Además, se dispuso en la Sala de varios equipos de videoconferencia para facilitar la práctica de pruebas y se dotó al Tribunal y al ministerio fiscal de medios informáticos para que pudieran seguir adecuadamente el transcurso de la vista. Así, se les instaló un ordenador portátil, complementado con un equipo de sobremesa y con una fotocopiadora/impresora.

PLAN ESPECÍFICO DE VIGILANCIA

El desarrollo del juicio exigió también la elaboración de un plan específico para el control de accesos a la Sala y el mantenimiento de la seguridad durante el desarrollo de las vistas. Al frente de este plan se encontró el Capitán de la Guardia Civil, coordinador de la seguridad de edificios judiciales en la provincia de Valencia, con el apoyo de diversos guardias civiles del control de acceso principal y los de rondas que, además, ayudaron al público que no podía acceder a la Sala por falta de espacio para que pudieran seguir la vista desde el Salón de Actos.

Así mismo, para facilitar el acceso a la Sala y al Salón de Actos, se implantó un sistema de señal ética específico para este juicio que contemplaba toda la cartelería propia de una Sala de Vistas, sus accesos y todo el recorrido, desde la entrada a la sede judicial.

Además, se preparó un plan de actuación junto a la Conselleria de Sanidad para garantizar la asistencia sanitaria y psicológica a los asistentes al juicio. Se completó la atención en la Clínica Médico Forense, sita justo debajo de la Sala, con la posibilidad de instalar un vehículo Samu y con el apoyo del colectivo de Médicos Forenses del Instituto de Medicina Legal de la Ciudad de la Justicia.

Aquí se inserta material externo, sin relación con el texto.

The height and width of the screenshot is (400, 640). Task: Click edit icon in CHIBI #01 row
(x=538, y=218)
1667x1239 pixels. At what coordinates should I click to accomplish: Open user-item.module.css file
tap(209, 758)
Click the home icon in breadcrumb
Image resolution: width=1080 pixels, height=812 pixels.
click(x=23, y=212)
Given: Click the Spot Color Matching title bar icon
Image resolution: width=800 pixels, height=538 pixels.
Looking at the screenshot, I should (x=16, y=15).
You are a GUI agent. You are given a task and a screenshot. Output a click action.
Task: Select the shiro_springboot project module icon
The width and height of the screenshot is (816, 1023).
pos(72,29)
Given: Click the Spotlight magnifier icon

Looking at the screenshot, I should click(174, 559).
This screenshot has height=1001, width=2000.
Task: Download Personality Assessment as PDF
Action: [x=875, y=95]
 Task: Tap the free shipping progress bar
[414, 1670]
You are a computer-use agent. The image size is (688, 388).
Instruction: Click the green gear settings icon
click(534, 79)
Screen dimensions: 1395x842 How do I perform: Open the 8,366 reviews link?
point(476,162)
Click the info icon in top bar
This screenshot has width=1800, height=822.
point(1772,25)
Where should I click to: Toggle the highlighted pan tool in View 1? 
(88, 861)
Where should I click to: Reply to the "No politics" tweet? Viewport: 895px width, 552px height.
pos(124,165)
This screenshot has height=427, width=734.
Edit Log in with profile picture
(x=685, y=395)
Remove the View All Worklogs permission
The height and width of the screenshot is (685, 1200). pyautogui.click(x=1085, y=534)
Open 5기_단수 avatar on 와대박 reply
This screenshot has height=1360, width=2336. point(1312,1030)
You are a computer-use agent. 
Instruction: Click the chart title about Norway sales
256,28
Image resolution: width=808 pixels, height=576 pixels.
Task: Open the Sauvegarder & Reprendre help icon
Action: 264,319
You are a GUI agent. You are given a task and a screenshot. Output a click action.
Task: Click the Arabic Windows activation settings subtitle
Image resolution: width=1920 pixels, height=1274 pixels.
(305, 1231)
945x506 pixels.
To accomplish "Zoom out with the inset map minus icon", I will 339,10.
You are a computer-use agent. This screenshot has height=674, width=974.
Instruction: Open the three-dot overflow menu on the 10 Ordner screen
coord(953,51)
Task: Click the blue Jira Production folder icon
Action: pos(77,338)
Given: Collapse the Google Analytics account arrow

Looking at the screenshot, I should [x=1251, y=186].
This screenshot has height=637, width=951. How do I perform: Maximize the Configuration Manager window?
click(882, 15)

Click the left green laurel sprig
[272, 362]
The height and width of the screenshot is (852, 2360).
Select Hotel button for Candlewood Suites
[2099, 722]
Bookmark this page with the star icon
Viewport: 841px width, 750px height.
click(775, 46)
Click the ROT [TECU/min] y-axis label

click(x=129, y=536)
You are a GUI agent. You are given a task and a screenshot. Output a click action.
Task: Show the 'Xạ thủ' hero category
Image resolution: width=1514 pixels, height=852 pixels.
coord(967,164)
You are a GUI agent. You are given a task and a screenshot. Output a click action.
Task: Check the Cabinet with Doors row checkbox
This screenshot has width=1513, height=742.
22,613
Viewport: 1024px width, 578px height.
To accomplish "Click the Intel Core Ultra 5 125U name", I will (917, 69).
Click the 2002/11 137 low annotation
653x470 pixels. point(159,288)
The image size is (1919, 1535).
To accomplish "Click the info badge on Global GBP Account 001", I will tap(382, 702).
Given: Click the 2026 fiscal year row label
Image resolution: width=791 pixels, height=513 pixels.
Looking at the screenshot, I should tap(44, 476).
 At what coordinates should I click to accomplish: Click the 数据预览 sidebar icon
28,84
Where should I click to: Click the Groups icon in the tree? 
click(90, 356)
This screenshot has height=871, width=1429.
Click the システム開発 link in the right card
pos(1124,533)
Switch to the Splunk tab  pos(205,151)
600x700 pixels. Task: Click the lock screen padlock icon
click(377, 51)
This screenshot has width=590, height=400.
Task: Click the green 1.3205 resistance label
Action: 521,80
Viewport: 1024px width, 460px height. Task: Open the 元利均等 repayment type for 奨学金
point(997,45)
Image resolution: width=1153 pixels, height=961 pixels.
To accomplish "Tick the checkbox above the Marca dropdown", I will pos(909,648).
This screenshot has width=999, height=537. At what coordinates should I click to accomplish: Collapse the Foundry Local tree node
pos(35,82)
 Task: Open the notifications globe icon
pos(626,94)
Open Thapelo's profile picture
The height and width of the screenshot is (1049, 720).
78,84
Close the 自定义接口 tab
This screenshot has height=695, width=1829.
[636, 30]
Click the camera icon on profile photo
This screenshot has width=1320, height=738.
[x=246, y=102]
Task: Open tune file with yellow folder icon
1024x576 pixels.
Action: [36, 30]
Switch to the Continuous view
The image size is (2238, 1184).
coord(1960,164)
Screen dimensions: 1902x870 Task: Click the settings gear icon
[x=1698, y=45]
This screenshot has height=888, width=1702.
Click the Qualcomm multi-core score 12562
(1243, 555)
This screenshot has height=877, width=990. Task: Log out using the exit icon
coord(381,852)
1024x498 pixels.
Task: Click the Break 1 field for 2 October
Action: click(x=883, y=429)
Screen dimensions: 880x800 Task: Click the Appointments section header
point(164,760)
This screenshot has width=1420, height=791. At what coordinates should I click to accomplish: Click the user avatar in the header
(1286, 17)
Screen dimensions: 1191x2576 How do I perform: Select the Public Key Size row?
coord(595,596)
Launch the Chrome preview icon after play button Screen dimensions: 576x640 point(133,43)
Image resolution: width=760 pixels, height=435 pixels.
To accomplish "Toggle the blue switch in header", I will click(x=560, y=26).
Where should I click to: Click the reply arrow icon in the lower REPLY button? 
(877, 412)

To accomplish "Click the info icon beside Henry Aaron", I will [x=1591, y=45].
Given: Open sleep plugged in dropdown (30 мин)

Con todo, el juicio contra el anestesista Juan Maeso costó a la Administración valenciana un total de 165.700 euros, de los que 140.000 euros se destinaron a las infraestructuras; otros 3.000 euros a las copias de grabación del juicio; 200 euros a las copias de la sentencia y unos 22.500 euros a refuerzo de personal --un funcionario del cuerpo de gestión y dos del cuerpo de tramitación durante un periodo de 18 meses--.